▶ [WORKING DATA]
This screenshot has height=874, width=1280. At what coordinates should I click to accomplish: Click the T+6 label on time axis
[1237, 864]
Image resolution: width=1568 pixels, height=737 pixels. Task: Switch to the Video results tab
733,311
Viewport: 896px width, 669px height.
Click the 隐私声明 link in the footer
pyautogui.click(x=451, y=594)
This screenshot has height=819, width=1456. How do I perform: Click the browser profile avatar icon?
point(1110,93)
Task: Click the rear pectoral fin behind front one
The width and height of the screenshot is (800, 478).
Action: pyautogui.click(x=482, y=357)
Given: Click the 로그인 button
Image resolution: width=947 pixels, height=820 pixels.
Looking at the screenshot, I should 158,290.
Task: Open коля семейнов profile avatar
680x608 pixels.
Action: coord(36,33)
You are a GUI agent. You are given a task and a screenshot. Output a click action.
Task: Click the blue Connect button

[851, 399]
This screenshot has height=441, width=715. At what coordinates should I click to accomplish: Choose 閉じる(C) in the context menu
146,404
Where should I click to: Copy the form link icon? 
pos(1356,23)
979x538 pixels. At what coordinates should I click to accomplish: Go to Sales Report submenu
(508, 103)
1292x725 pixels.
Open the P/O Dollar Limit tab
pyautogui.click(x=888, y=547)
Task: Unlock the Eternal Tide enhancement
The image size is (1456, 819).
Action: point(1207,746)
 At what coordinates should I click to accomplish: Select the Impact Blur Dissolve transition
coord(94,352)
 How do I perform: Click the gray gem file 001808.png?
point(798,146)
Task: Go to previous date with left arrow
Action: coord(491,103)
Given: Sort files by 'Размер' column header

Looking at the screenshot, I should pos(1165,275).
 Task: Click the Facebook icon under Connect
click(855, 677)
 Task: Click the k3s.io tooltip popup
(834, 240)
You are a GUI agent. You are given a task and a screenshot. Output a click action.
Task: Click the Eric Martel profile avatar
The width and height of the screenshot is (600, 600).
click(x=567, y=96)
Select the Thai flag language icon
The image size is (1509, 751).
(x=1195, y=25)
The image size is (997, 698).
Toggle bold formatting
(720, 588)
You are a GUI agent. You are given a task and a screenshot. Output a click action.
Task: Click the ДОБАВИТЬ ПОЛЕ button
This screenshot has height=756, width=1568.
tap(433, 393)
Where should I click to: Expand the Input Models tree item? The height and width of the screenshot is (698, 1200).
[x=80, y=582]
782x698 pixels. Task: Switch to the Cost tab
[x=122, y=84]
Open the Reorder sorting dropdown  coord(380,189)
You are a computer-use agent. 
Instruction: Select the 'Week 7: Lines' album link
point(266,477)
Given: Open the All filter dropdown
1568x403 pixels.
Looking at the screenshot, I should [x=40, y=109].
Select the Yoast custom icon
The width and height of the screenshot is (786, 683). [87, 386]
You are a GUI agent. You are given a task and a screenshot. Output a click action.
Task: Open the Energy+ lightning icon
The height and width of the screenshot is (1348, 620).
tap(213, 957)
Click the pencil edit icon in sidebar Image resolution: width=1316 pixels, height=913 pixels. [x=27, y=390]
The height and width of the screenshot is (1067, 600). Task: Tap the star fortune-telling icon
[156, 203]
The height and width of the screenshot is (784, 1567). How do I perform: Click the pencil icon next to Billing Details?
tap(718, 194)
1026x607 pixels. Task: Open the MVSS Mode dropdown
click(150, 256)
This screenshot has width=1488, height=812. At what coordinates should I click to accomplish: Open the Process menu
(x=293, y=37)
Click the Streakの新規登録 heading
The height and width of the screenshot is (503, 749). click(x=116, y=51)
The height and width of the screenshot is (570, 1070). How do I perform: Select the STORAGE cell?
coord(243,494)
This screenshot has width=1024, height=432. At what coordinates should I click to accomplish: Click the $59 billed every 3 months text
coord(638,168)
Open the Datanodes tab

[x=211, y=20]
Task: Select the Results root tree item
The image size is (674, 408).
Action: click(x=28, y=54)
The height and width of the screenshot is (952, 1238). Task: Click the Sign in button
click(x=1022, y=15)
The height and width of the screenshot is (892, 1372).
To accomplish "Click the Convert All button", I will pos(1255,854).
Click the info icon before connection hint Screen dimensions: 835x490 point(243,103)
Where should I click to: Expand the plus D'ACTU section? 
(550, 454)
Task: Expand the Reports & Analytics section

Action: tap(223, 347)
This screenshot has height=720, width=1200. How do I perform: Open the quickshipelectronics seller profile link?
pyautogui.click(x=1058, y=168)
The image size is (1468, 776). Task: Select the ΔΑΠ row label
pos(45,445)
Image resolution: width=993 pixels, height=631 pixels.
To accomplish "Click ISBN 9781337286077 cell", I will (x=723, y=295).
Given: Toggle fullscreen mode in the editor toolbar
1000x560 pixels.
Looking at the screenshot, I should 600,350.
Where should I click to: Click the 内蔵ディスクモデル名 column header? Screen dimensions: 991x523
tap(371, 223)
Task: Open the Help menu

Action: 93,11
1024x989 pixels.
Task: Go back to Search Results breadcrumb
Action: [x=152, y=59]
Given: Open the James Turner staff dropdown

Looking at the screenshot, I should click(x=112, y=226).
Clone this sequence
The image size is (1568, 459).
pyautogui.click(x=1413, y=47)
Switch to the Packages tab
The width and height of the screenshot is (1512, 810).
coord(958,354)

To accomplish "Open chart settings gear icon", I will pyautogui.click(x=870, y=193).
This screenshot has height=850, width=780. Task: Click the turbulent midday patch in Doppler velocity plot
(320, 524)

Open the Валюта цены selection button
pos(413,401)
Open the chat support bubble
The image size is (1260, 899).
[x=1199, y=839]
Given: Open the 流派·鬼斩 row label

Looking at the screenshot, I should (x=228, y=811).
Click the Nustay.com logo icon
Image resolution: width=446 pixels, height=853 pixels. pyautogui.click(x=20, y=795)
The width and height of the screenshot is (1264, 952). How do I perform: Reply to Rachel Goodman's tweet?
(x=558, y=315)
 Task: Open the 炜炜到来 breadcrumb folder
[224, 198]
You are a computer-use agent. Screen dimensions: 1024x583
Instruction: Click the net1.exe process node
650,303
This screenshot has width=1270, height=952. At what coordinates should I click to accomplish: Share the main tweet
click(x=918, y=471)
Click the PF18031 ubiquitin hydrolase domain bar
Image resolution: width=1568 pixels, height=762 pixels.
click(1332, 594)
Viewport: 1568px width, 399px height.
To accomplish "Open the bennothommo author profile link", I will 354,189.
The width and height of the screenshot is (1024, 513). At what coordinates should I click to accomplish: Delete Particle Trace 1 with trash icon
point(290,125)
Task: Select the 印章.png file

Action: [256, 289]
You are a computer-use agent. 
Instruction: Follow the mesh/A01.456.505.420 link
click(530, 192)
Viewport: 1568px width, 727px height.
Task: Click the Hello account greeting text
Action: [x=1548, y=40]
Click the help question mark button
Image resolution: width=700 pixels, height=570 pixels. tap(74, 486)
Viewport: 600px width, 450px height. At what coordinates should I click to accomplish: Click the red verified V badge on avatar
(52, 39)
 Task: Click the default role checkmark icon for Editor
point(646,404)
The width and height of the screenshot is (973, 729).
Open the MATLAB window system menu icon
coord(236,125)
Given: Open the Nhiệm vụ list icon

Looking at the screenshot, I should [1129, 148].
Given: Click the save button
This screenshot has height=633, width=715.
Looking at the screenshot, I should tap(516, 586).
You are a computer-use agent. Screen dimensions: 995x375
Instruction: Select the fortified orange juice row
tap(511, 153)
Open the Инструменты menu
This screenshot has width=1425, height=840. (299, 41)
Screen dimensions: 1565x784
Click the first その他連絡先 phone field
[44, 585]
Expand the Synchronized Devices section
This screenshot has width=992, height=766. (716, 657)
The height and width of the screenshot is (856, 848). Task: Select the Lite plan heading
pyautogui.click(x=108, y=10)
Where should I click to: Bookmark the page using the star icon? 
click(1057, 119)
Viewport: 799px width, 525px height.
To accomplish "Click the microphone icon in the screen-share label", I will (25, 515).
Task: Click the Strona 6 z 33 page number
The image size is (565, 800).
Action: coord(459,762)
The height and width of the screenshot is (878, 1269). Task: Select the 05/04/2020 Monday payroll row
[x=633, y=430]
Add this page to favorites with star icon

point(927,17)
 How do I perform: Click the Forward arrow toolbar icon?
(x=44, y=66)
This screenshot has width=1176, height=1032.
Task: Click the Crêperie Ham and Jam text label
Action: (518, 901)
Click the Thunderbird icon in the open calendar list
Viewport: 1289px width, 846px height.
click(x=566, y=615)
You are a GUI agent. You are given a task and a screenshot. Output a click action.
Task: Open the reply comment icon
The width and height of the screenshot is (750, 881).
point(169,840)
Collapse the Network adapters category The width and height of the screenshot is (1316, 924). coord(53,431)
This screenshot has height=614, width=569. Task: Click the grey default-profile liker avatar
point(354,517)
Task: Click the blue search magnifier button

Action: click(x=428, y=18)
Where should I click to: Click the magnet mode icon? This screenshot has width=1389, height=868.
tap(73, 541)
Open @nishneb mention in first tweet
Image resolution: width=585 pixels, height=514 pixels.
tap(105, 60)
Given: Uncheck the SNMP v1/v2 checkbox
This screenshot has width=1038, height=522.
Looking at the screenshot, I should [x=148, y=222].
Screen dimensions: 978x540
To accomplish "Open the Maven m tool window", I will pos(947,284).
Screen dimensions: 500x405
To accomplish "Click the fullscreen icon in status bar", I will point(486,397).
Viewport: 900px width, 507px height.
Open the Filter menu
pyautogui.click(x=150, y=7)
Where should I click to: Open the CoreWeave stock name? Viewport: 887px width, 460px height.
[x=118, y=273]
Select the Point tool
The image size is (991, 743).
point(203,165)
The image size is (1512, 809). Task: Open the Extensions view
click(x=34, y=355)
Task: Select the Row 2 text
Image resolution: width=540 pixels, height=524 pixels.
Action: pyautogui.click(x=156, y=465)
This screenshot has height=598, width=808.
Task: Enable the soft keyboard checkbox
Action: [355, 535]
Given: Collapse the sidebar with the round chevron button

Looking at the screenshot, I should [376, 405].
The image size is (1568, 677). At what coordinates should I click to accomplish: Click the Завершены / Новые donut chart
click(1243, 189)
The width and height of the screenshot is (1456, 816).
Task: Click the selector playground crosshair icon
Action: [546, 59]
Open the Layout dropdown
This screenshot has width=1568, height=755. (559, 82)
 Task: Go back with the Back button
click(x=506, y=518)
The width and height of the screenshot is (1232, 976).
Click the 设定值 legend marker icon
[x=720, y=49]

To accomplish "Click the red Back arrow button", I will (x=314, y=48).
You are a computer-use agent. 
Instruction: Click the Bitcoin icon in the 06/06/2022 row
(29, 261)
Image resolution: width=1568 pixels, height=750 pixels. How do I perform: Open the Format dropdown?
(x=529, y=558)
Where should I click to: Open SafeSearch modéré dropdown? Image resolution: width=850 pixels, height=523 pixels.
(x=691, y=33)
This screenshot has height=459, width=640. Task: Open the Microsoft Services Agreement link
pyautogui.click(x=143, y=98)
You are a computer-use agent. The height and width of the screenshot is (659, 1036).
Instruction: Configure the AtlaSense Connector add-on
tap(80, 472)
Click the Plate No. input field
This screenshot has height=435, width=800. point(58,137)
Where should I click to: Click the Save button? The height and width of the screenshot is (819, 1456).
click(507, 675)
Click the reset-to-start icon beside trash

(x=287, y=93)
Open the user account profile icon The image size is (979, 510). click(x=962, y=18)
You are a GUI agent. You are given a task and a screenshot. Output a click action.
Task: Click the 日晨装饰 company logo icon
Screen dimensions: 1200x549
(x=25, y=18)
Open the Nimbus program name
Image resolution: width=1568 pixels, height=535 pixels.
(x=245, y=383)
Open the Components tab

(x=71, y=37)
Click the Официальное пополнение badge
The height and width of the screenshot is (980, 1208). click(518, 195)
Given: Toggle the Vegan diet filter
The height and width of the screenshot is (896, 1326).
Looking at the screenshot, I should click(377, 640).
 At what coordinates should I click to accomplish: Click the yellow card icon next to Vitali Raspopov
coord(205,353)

▶ [EXERCISE PROMPT] Can you write out the records above verbatim, from the line with "Task: Expand the Reports & Analytics section" up to and including the line with "Looking at the screenshot, I should (x=228, y=811)."?

▶ [EXERCISE SOLUTION]
Task: Expand the Reports & Analytics section

Action: tap(223, 347)
This screenshot has height=720, width=1200. How do I perform: Open the quickshipelectronics seller profile link?
pyautogui.click(x=1058, y=168)
The image size is (1468, 776). Task: Select the ΔΑΠ row label
pos(45,445)
Image resolution: width=993 pixels, height=631 pixels.
To accomplish "Click ISBN 9781337286077 cell", I will (x=723, y=295).
Given: Toggle fullscreen mode in the editor toolbar
1000x560 pixels.
Looking at the screenshot, I should 600,350.
Where should I click to: Click the 内蔵ディスクモデル名 column header? Screen dimensions: 991x523
tap(371, 223)
Task: Open the Help menu

Action: 93,11
1024x989 pixels.
Task: Go back to Search Results breadcrumb
Action: [x=152, y=59]
Given: Open the James Turner staff dropdown

Looking at the screenshot, I should click(x=112, y=226).
Clone this sequence
The image size is (1568, 459).
pyautogui.click(x=1413, y=47)
Switch to the Packages tab
The width and height of the screenshot is (1512, 810).
coord(958,354)

To accomplish "Open chart settings gear icon", I will pyautogui.click(x=870, y=193).
This screenshot has height=850, width=780. Task: Click the turbulent midday patch in Doppler velocity plot
(320, 524)

Open the Валюта цены selection button
pos(413,401)
Open the chat support bubble
The image size is (1260, 899).
[x=1199, y=839]
Given: Open the 流派·鬼斩 row label

Looking at the screenshot, I should (x=228, y=811).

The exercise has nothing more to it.